Maize subsidies a recipe for disaster

Obituaries
Zimbabwe is bearing the brunt of a poor 2018/19 agriculture season where the majority of farmers harvested very little due to what has been described as the worst drought in a century.

EDITORIAL COMMENT

Zimbabwe is bearing the brunt of a poor 2018/19 agriculture season where the majority of farmers harvested very little due to what has been described as the worst drought in a century.

The current agricultural season, which traditionally ends in March, is not promising much either with erratic rainfall being received in most parts of the country so far.

Compounding these adverse weather conditions is a debilitating economic crisis that has seen the majority of workers being thrown out of employment, leaving many families struggling for survival.

According to humanitarian agencies, more than seven million Zimbabweans or half the population, are facing starvation unless donors intervene.

The country is already facing a serious shortage of maize because there is no adequate foreign currency to import grain from as far as South America.

Prices of the available mealie-meal continue to skyrocket beyond the reach of many.

To cushion the poor, in December last year, the government introduced a mealie-meal subsidy that was meant to help the vulnerable.

Predictably, the subsidy that saw 10kg of mealie-meal selling for $50 opened the floodgates for arbitrage.

Some millers saw an opportunity to channel their mealie-meal to the black market where they fetched more money. On the black market, mealie-meal is sold in foreign currency.

Officials from the state-owned Grain Marketing Board, according to the government, have joined the bandwagon of those taking advantage of the arbitrage opportunities.

As a result, very little of the subsidised product is sold through the official channels.

To stop the abuse, government last week increased the price to $70 for 10kg.

Cabinet said it was also in the process of introducing a new scheme that would allow poor and vulnerable communities to buy mealie-meal at the subsidised price.

Critics are naturally alarmed by the proposed scheme because of the government’s poor track record in distributing food aid to the vulnerable, which has seen ruling Zanu PF supporters getting the lion’s share from such programmes.
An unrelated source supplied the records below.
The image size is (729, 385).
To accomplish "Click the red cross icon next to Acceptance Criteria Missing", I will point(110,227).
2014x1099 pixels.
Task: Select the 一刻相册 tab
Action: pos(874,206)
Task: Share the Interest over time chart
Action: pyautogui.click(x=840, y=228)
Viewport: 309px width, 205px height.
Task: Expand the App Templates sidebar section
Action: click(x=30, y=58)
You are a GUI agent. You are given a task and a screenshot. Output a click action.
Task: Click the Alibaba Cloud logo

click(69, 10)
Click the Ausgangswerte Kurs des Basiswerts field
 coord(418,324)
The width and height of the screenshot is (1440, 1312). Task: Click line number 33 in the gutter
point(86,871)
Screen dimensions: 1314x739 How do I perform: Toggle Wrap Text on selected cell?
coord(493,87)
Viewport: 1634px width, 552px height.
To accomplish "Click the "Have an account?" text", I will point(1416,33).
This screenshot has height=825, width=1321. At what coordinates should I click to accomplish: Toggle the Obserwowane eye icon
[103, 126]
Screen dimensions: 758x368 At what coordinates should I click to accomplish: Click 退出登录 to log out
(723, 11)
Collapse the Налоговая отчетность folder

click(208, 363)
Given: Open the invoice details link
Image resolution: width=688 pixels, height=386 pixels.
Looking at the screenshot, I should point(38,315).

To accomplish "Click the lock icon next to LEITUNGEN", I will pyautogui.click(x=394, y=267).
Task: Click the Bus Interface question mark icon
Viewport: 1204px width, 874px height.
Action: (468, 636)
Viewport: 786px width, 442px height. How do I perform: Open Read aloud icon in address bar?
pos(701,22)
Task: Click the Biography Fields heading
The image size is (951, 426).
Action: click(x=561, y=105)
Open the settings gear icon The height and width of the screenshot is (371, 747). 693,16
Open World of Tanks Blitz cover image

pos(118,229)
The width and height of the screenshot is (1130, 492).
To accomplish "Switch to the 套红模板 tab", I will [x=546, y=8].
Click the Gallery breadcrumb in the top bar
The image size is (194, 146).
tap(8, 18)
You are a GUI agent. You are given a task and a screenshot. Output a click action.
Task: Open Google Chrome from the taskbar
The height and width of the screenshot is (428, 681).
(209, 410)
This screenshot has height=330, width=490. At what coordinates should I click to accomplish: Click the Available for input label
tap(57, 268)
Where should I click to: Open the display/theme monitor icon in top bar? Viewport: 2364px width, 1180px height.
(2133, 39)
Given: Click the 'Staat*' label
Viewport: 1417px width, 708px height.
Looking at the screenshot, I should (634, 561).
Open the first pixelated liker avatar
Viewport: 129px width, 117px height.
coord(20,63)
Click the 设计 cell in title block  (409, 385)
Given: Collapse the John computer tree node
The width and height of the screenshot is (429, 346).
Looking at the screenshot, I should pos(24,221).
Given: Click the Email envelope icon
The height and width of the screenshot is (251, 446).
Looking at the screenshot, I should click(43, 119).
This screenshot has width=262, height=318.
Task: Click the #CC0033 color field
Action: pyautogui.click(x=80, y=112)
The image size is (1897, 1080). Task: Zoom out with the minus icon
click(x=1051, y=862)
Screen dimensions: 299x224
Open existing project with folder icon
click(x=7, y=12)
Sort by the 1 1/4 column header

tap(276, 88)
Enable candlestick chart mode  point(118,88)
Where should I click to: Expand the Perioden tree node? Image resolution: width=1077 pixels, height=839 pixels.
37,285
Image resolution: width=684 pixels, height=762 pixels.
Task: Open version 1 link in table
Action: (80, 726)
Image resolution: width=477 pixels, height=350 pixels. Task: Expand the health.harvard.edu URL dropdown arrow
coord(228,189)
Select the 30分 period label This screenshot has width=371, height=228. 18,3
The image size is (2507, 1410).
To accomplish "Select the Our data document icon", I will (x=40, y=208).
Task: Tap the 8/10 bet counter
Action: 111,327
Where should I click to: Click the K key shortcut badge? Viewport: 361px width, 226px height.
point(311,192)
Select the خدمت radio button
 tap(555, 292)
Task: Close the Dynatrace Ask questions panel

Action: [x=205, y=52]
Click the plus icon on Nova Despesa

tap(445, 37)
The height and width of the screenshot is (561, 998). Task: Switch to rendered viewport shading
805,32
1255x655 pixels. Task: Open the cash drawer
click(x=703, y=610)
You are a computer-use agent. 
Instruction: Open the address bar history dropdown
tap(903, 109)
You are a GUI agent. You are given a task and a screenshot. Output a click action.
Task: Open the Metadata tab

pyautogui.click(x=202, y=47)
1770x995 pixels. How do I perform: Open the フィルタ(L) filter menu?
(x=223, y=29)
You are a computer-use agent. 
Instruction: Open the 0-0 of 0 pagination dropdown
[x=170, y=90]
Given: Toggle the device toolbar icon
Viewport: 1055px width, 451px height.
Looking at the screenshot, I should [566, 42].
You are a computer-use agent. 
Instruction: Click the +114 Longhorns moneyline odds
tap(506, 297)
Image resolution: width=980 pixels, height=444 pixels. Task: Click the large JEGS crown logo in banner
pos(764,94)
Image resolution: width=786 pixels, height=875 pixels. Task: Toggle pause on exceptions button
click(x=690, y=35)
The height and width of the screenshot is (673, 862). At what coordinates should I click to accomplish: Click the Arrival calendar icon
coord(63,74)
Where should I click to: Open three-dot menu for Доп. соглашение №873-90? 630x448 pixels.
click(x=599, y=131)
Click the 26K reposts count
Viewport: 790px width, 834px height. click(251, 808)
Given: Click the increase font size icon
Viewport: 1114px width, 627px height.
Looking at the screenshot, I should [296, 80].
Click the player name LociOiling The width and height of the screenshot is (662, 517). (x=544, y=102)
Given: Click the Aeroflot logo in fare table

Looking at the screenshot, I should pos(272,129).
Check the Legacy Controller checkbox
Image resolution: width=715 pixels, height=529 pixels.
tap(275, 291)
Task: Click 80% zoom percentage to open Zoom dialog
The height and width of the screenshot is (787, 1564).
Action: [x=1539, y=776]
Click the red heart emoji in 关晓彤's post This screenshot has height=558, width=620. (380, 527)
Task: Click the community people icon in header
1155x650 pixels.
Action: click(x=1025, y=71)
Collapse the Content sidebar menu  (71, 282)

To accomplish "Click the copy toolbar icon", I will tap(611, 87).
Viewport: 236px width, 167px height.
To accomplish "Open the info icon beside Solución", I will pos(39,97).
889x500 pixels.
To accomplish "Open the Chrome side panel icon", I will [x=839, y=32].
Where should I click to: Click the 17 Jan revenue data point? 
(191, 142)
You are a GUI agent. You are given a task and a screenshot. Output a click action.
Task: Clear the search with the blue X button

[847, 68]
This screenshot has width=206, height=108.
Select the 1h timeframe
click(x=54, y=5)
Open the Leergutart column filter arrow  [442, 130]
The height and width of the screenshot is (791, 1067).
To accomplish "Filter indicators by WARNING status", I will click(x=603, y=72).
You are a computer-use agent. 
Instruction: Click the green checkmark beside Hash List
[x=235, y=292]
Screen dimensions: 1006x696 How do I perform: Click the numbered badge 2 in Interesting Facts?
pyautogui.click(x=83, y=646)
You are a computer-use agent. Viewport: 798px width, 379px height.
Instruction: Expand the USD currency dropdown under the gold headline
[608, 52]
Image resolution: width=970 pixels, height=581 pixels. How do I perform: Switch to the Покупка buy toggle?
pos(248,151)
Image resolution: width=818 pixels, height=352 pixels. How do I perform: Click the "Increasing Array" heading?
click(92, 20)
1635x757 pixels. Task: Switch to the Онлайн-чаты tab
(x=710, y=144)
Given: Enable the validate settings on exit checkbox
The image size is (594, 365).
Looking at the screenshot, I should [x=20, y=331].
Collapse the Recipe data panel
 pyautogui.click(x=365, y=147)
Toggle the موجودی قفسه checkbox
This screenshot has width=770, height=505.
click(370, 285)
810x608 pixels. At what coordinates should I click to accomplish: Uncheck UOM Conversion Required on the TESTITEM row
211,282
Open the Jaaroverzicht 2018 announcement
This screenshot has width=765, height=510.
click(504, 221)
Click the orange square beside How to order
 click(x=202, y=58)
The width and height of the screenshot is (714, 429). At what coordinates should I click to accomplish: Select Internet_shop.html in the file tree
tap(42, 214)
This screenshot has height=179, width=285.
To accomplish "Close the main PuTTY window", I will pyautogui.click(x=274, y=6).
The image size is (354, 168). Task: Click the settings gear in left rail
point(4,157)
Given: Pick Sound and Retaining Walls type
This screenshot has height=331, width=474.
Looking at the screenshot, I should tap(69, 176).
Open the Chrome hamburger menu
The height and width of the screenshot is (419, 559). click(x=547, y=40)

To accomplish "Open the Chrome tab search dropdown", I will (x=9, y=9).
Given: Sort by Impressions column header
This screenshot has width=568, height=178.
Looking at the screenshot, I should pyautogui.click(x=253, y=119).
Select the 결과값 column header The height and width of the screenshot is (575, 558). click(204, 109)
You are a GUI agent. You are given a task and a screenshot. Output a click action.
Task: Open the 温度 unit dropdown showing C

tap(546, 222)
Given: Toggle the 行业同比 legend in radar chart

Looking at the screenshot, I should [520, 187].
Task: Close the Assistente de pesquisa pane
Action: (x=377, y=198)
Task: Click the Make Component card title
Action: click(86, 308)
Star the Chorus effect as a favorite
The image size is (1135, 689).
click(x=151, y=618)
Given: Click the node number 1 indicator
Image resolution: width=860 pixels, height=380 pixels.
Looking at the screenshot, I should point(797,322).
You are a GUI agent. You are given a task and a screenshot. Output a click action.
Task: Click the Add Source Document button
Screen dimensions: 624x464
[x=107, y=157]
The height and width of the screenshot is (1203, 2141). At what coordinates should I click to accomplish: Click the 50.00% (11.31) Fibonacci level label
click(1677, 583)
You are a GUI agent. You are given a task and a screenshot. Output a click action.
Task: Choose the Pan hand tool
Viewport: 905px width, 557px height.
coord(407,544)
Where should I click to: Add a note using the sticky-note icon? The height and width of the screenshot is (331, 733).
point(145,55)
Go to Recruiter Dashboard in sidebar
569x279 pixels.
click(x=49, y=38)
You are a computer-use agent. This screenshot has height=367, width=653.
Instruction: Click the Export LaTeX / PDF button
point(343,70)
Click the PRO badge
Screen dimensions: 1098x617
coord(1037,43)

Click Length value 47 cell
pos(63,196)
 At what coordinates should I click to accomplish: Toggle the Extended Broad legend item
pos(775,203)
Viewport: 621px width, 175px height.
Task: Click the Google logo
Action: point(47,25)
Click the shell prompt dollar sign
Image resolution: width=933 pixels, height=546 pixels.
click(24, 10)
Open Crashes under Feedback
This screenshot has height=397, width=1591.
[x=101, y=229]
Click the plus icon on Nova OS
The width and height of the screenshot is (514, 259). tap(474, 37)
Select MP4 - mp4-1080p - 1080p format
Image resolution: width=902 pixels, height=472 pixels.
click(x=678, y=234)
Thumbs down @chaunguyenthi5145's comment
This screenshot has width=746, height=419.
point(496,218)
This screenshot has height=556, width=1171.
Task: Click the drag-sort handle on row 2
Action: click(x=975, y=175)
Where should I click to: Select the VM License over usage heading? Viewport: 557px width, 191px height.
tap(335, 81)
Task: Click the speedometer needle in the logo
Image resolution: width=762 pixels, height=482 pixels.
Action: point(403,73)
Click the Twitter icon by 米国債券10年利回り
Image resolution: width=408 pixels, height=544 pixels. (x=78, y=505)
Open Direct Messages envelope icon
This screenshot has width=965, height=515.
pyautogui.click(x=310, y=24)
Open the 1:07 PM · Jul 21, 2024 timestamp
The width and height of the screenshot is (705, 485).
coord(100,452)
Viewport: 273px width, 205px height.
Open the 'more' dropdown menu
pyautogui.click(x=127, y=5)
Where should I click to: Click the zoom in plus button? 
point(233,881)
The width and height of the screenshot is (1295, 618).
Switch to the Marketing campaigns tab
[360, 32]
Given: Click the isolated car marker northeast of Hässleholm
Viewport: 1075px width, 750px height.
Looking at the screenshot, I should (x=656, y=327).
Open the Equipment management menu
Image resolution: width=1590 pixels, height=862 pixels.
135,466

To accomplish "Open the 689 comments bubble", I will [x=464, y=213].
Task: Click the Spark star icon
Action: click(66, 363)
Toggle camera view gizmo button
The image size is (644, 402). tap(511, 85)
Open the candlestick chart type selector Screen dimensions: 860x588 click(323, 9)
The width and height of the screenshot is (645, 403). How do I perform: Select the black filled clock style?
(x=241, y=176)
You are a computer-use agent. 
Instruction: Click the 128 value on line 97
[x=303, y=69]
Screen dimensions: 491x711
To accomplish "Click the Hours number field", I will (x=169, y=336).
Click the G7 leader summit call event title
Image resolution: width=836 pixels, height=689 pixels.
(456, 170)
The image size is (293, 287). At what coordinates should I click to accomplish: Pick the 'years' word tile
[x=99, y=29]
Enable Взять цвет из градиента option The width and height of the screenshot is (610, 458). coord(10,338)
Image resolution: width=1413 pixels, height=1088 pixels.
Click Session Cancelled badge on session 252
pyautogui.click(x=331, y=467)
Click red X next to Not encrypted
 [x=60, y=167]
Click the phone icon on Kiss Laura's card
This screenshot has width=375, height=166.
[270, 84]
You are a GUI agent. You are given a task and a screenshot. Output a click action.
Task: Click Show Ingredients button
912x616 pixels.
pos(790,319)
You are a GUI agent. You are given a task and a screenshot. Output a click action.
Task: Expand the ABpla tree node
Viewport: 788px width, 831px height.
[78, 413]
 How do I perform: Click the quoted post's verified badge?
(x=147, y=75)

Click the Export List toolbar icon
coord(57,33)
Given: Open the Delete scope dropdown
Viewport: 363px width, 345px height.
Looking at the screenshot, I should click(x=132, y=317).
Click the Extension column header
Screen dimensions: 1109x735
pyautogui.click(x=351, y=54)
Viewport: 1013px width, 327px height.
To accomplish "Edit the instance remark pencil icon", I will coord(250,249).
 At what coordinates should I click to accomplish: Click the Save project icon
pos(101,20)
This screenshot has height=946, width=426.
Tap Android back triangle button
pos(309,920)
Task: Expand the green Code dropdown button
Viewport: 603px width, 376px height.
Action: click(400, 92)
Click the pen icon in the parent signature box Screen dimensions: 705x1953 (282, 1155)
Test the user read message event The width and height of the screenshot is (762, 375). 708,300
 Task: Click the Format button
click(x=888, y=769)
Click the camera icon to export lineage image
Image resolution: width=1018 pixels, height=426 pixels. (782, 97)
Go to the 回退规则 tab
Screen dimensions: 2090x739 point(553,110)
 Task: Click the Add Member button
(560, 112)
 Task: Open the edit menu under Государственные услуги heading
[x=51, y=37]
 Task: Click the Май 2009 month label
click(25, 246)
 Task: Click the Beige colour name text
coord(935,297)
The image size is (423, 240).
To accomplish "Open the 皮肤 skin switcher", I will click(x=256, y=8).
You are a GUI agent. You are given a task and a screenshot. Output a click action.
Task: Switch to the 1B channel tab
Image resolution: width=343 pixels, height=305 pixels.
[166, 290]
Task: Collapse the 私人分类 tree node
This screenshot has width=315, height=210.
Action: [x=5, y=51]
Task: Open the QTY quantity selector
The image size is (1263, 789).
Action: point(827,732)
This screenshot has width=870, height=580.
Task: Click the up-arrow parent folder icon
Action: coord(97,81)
Besides the likely political interference, subsidies in Zimbabwe have always achieved the opposite of what those that craft them would have intended.

Subsidies lead to acute shortages as the few that are connected to the government capitalise on the arbitrage opportunities to fatten their pockets.

The government has to be careful in its fire fighting lest it worsens the food crisis already engulfing the country.

A rethink of the proposed coupon system or the entire subsidy is required as a matter of urgency as the government crafts coherent policies to address the food shortages.